Saved data entries
# # # #
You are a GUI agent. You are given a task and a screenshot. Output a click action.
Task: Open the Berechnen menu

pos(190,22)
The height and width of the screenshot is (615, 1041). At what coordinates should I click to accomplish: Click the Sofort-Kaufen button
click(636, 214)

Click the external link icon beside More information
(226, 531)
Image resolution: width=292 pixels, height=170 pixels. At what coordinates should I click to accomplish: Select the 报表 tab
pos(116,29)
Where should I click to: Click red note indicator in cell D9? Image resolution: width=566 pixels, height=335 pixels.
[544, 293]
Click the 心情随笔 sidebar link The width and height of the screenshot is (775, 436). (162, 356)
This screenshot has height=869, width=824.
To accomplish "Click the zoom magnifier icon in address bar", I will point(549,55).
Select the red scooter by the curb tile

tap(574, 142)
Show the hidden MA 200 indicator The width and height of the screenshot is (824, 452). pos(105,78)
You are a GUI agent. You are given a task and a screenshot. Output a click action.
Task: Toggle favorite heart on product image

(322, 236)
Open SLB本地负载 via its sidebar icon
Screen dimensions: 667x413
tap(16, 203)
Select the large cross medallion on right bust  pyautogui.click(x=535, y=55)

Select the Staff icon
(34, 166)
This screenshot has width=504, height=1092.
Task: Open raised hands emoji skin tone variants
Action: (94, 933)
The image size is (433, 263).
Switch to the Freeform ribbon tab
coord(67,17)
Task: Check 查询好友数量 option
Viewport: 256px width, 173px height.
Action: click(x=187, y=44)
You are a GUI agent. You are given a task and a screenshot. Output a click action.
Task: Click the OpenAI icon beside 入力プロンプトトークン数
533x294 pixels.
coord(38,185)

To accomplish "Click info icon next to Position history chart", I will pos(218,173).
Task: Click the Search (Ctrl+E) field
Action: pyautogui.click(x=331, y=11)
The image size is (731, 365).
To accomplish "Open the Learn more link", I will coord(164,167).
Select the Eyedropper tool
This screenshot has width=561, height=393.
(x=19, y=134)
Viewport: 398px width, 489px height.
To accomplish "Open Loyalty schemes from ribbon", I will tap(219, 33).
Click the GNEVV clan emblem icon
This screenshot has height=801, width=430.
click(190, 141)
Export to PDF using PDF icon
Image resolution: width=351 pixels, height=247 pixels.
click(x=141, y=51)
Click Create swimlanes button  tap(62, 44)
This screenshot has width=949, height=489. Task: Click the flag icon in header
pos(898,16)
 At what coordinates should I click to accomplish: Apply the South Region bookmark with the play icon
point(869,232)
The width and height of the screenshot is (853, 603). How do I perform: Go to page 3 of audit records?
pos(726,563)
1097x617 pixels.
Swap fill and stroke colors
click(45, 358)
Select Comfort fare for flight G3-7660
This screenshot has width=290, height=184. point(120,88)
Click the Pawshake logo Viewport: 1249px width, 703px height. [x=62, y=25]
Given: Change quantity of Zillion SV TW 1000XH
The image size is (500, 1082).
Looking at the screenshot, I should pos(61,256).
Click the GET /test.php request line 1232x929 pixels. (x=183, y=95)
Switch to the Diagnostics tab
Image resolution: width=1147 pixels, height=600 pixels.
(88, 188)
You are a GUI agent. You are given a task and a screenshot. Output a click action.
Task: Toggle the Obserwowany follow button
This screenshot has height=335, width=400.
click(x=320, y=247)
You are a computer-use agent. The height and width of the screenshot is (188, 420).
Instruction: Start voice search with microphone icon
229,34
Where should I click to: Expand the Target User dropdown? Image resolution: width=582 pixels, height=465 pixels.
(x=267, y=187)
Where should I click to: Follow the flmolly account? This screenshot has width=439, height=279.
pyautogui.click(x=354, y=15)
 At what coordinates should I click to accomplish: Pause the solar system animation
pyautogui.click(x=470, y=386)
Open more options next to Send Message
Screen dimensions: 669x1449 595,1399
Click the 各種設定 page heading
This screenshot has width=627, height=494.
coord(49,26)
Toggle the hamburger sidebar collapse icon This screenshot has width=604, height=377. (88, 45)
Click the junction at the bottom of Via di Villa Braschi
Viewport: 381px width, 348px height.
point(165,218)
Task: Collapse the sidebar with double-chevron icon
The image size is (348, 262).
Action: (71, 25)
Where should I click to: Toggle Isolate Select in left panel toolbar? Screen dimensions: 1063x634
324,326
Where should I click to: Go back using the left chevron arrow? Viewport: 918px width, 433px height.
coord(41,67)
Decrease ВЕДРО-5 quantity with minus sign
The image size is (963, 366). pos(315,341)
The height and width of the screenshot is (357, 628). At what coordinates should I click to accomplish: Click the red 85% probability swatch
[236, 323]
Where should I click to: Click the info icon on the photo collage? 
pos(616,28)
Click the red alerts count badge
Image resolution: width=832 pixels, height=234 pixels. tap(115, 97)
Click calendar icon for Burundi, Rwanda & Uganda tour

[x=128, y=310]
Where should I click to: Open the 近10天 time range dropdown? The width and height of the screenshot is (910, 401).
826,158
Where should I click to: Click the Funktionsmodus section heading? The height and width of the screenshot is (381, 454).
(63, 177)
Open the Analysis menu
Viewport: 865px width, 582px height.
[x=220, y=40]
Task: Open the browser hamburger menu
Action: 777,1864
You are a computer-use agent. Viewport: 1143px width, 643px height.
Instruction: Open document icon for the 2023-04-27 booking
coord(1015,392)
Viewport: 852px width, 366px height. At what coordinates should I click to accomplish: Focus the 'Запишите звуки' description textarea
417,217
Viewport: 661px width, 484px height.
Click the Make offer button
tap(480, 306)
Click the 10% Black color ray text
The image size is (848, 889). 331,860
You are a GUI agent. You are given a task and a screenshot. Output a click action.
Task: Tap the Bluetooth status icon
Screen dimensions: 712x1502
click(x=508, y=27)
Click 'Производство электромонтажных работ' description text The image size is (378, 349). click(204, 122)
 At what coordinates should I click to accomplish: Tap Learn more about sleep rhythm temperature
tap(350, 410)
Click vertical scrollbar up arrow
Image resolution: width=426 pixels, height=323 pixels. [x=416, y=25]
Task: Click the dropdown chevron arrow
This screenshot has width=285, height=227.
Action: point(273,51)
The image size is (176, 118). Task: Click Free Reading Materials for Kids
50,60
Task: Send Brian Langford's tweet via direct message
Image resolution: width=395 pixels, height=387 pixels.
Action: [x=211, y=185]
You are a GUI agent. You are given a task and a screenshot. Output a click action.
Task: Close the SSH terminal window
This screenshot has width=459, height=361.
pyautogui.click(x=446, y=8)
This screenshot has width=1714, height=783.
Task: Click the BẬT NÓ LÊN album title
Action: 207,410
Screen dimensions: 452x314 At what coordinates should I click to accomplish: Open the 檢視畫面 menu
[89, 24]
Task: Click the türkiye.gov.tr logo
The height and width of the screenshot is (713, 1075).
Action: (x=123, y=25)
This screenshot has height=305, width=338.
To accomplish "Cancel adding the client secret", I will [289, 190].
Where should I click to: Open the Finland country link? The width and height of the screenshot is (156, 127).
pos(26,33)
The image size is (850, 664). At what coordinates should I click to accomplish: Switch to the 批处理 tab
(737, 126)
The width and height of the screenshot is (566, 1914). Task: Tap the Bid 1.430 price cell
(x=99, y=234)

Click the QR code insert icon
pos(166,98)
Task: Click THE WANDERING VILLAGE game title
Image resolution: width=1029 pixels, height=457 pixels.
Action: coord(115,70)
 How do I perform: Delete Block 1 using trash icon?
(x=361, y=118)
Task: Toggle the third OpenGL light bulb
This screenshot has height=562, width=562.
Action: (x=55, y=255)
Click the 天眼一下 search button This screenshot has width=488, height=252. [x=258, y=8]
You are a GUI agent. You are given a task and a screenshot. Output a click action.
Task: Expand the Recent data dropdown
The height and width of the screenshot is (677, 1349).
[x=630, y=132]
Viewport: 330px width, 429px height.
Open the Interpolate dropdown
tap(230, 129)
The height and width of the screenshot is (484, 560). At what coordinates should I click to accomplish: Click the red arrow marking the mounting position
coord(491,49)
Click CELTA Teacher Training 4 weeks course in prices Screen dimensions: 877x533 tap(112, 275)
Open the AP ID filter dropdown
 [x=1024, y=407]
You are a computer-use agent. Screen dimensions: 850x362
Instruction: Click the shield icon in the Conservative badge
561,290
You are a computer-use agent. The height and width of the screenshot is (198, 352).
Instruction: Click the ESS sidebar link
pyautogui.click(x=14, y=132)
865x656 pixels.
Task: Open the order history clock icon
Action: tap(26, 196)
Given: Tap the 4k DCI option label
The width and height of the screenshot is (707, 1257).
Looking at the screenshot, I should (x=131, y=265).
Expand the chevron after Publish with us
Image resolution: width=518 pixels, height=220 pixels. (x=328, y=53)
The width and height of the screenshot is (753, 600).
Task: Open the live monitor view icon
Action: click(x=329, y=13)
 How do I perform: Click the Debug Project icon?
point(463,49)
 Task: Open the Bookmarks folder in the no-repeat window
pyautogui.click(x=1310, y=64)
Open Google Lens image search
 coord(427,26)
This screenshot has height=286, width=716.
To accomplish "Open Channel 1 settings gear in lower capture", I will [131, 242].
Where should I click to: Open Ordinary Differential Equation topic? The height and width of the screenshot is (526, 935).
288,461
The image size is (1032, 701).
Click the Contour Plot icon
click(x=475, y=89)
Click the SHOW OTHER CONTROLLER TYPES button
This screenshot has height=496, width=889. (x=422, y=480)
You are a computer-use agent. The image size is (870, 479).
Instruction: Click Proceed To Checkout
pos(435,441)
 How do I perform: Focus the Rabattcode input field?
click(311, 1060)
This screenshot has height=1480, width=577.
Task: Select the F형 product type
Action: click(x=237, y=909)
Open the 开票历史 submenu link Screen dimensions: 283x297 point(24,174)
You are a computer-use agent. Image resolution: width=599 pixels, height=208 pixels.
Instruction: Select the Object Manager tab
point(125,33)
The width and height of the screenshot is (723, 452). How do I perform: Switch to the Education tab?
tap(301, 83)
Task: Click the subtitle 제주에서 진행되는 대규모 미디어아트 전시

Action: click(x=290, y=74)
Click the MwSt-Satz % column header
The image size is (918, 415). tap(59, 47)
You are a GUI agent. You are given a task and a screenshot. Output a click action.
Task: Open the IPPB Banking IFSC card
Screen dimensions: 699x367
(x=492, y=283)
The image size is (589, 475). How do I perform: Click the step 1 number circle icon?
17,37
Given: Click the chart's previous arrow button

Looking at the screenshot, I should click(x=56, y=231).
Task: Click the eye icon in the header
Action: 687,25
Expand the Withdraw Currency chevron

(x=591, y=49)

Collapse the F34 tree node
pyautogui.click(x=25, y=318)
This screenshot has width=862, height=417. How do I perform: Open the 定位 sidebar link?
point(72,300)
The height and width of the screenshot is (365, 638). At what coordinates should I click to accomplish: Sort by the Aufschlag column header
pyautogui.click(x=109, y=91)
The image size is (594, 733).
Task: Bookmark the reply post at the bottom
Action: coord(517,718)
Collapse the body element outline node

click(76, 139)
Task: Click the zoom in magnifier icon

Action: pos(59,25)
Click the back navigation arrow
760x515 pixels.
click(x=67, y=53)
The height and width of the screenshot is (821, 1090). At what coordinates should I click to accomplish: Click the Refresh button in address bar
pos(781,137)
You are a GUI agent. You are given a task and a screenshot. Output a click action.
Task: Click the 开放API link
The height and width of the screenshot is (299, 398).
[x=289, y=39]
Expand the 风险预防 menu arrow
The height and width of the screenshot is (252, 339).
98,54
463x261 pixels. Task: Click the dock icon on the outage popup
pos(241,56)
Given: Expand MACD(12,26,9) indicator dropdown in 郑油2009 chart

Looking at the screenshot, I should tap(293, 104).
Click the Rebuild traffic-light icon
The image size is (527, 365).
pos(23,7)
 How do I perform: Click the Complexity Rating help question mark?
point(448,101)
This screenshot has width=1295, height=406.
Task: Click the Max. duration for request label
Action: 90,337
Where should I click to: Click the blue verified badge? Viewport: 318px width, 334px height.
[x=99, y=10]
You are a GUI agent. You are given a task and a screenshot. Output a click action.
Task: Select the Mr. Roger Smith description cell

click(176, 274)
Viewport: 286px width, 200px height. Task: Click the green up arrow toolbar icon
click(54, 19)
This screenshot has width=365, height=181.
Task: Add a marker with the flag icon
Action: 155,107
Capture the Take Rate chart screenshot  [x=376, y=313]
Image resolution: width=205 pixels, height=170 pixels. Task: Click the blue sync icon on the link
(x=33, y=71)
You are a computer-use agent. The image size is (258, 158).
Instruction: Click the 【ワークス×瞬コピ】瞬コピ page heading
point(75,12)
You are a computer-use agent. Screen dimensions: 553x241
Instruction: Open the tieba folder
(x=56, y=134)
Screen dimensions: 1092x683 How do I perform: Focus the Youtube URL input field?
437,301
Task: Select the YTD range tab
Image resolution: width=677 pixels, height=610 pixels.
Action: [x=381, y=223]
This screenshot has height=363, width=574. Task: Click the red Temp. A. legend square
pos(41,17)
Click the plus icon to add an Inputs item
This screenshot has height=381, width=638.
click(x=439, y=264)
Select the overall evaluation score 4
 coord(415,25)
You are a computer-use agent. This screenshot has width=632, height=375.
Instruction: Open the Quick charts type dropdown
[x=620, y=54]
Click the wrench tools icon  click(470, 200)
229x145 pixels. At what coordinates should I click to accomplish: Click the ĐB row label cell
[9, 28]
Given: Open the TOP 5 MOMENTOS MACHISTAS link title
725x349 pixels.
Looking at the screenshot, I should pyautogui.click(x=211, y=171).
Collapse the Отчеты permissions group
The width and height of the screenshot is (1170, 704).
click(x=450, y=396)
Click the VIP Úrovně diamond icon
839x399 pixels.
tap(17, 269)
# # # #
→ TRY IT:
All that is needed is the exact run of lines above from the line containing "The height and width of the screenshot is (252, 339)." through the line containing "Task: Select the YTD range tab", both of them included.

→ TASK ANSWER:
The height and width of the screenshot is (252, 339).
98,54
463x261 pixels. Task: Click the dock icon on the outage popup
pos(241,56)
Given: Expand MACD(12,26,9) indicator dropdown in 郑油2009 chart

Looking at the screenshot, I should tap(293, 104).
Click the Rebuild traffic-light icon
The image size is (527, 365).
pos(23,7)
 How do I perform: Click the Complexity Rating help question mark?
point(448,101)
This screenshot has width=1295, height=406.
Task: Click the Max. duration for request label
Action: 90,337
Where should I click to: Click the blue verified badge? Viewport: 318px width, 334px height.
[x=99, y=10]
You are a GUI agent. You are given a task and a screenshot. Output a click action.
Task: Select the Mr. Roger Smith description cell

click(176, 274)
Viewport: 286px width, 200px height. Task: Click the green up arrow toolbar icon
click(54, 19)
This screenshot has width=365, height=181.
Task: Add a marker with the flag icon
Action: 155,107
Capture the Take Rate chart screenshot  [x=376, y=313]
Image resolution: width=205 pixels, height=170 pixels. Task: Click the blue sync icon on the link
(x=33, y=71)
You are a computer-use agent. The image size is (258, 158).
Instruction: Click the 【ワークス×瞬コピ】瞬コピ page heading
point(75,12)
You are a computer-use agent. Screen dimensions: 553x241
Instruction: Open the tieba folder
(x=56, y=134)
Screen dimensions: 1092x683 How do I perform: Focus the Youtube URL input field?
437,301
Task: Select the YTD range tab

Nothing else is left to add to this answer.